Both films were part of a recent feature of Doireann Ní Ghríofa’s poetry in Numéro Cinq, which includes her statement about this poem:
Glaoch/Call is a consideration of modern life and love. I am intrigued by the multiple paradoxes of contemporary life — we are more connected than ever through technology, and yet there often remains a fundamental disconnect between us, an emotional distance, a fundamental interpersonal detachment. This poem arose from dissonance between these opposing constructs, and our collaboration in film seeks to further explore this matter.
I know I don’t post nearly as many performance videos here as I could. Sometimes that’s because the poetry is too didactic (a common failing especially of spoken-word poetry, in my view), but more often than not because the filming simply isn’t imaginative enough. But this film, short as it is, proves that a talented filmmaker can transform a performance video into something wonderful — and perhaps transcend the genre altogether. This could just as easily be classed as a videopoem/filmpoem that happens to feature the poet.

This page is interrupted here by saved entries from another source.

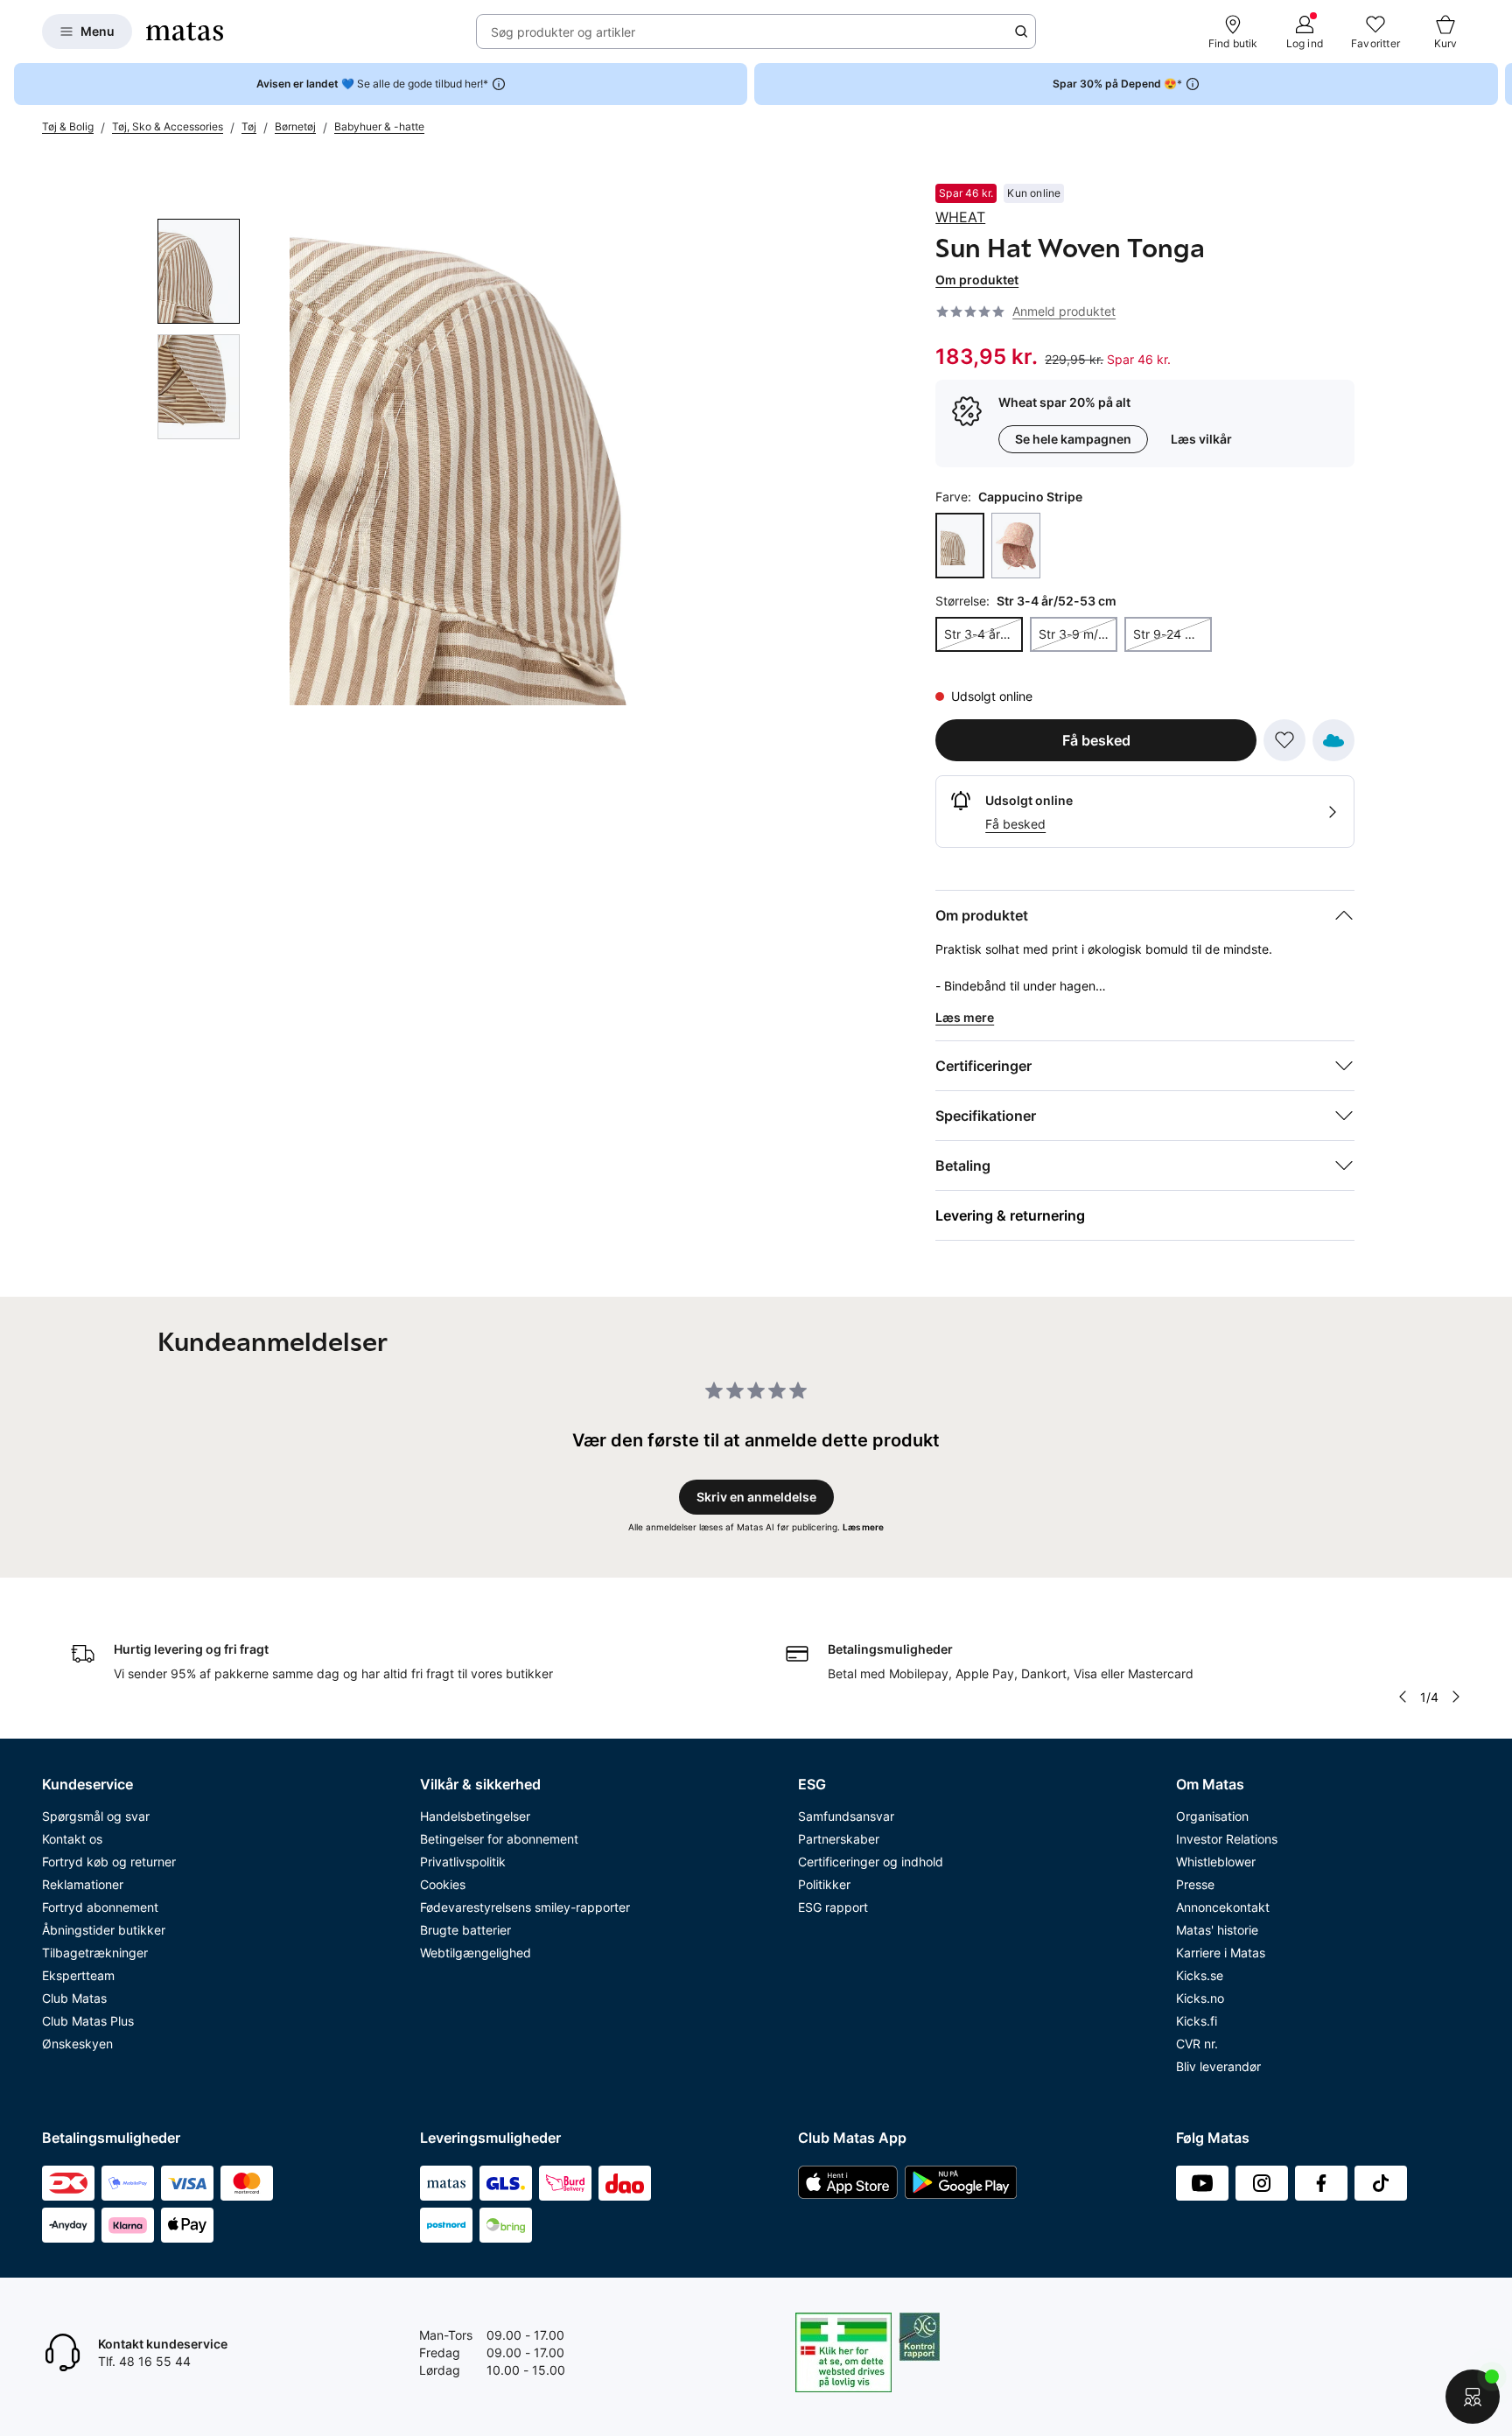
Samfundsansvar (846, 1816)
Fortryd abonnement (100, 1907)
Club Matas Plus (88, 2020)
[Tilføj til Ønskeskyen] (1333, 740)
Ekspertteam (78, 1975)
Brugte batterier (465, 1929)
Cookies (443, 1884)
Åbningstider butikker (103, 1929)
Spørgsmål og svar (96, 1816)
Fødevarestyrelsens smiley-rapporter (525, 1907)
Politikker (824, 1884)
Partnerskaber (838, 1838)
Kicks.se (1199, 1975)
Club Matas (74, 1998)
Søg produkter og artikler (563, 31)
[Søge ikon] (1021, 32)
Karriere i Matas (1220, 1952)
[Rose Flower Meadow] (1015, 545)
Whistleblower (1216, 1861)
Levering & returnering (1010, 1215)
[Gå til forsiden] (184, 31)
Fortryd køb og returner (109, 1861)
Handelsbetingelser (475, 1816)
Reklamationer (82, 1884)
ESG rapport (833, 1907)
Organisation (1212, 1816)
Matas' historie (1217, 1929)
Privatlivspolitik (463, 1861)
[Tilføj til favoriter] (1285, 740)
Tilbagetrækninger (95, 1952)
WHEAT (960, 217)
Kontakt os (72, 1838)
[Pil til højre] (1498, 84)
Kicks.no (1200, 1998)
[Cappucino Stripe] (959, 545)
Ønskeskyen (77, 2043)
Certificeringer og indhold (870, 1861)
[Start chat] (1473, 2397)
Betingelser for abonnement (499, 1838)
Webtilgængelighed (475, 1952)
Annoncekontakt (1223, 1907)
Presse (1195, 1884)
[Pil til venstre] (1403, 1697)
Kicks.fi (1196, 2020)
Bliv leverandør (1218, 2066)
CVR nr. (1197, 2043)
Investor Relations (1227, 1838)
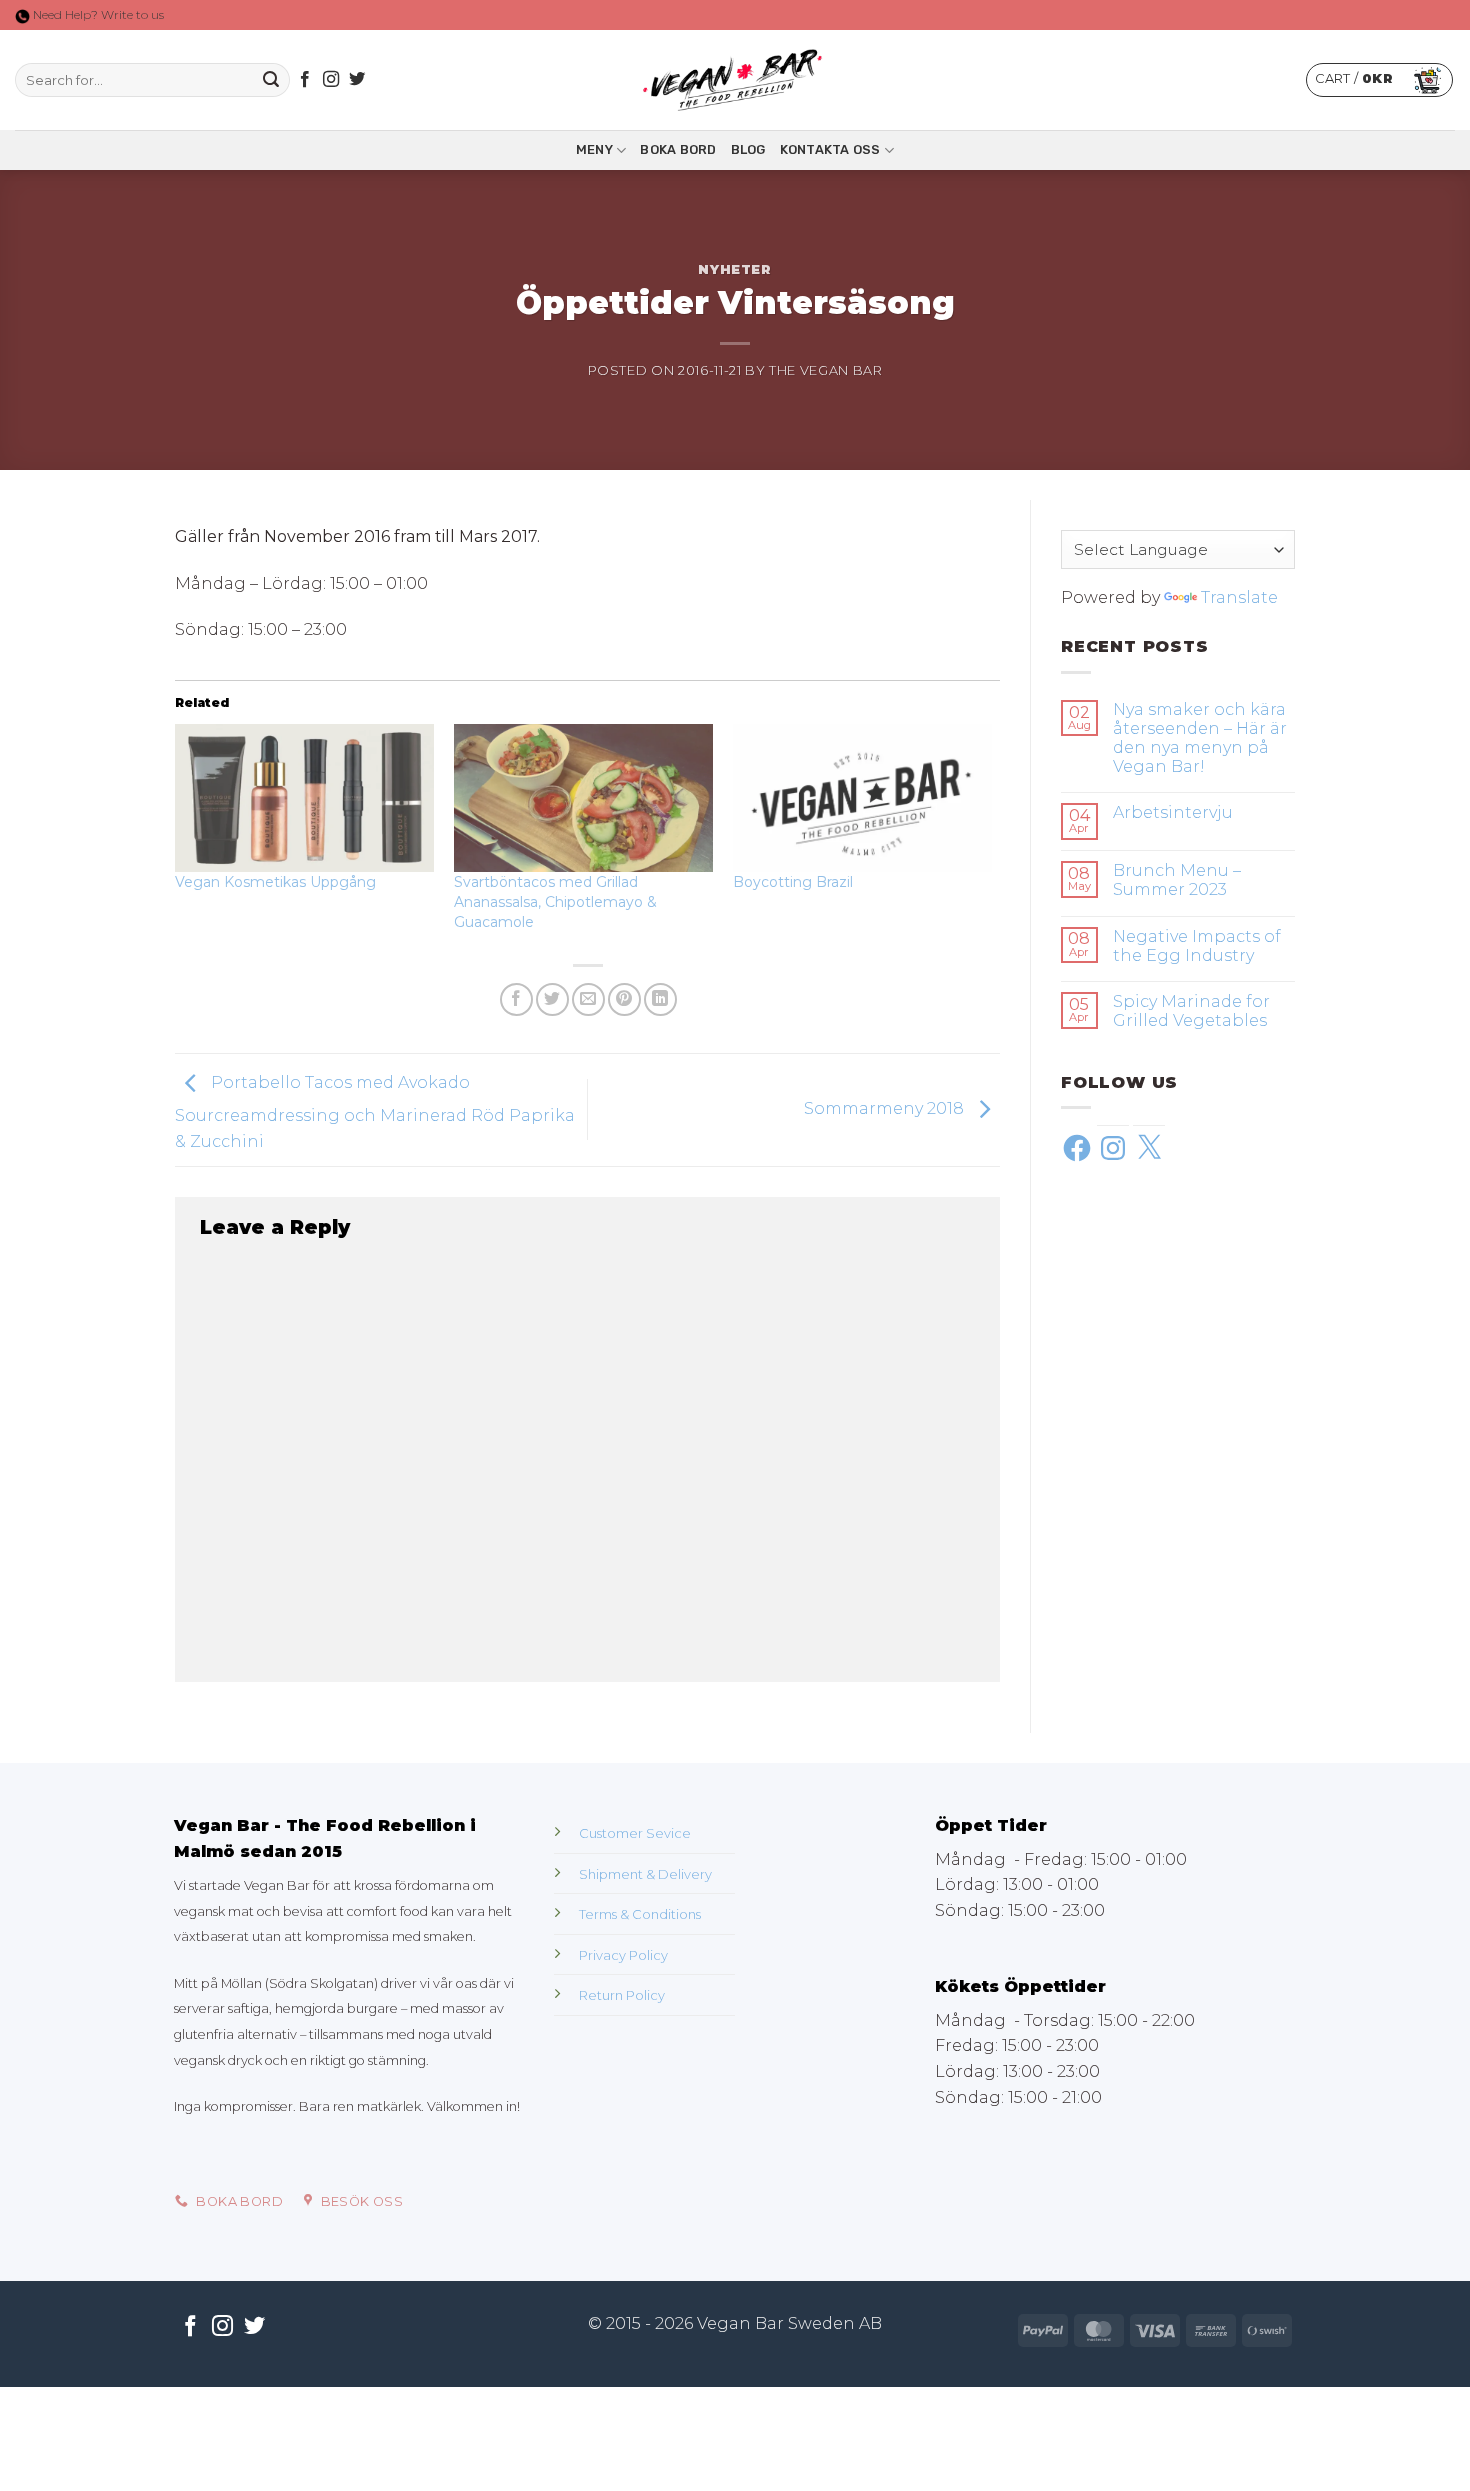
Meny (594, 149)
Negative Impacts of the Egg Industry (1197, 946)
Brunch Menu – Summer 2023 (1177, 880)
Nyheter (735, 269)
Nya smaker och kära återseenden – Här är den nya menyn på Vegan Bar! (1200, 738)
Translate (1239, 597)
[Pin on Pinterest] (624, 999)
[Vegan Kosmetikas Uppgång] (304, 798)
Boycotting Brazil (793, 882)
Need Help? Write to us (97, 14)
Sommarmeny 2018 (886, 1108)
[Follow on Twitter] (357, 80)
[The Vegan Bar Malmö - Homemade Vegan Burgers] (735, 80)
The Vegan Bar (825, 370)
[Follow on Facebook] (305, 80)
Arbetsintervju (1173, 812)
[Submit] (271, 80)
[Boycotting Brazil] (862, 798)
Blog (748, 149)
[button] (1379, 80)
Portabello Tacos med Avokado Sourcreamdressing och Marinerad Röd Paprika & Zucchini (375, 1112)
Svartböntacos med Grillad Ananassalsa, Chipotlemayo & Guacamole (555, 902)
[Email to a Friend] (588, 999)
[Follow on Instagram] (331, 80)
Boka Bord (678, 149)
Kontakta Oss (830, 149)
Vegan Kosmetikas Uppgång (275, 882)
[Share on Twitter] (552, 999)
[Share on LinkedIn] (660, 999)
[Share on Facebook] (516, 999)
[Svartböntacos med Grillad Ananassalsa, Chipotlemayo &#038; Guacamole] (583, 798)
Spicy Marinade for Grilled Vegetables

Then of course there’s the pleasure of watching and hearing a poem read in another language while reading a good translation in subtitles. That’s one of the things that most interests me about poetry video in general: the way it can be used to bring the music of poetry in other languages across, at the same time helping poets who write in languages with relatively small numbers of speakers to reach a global audience.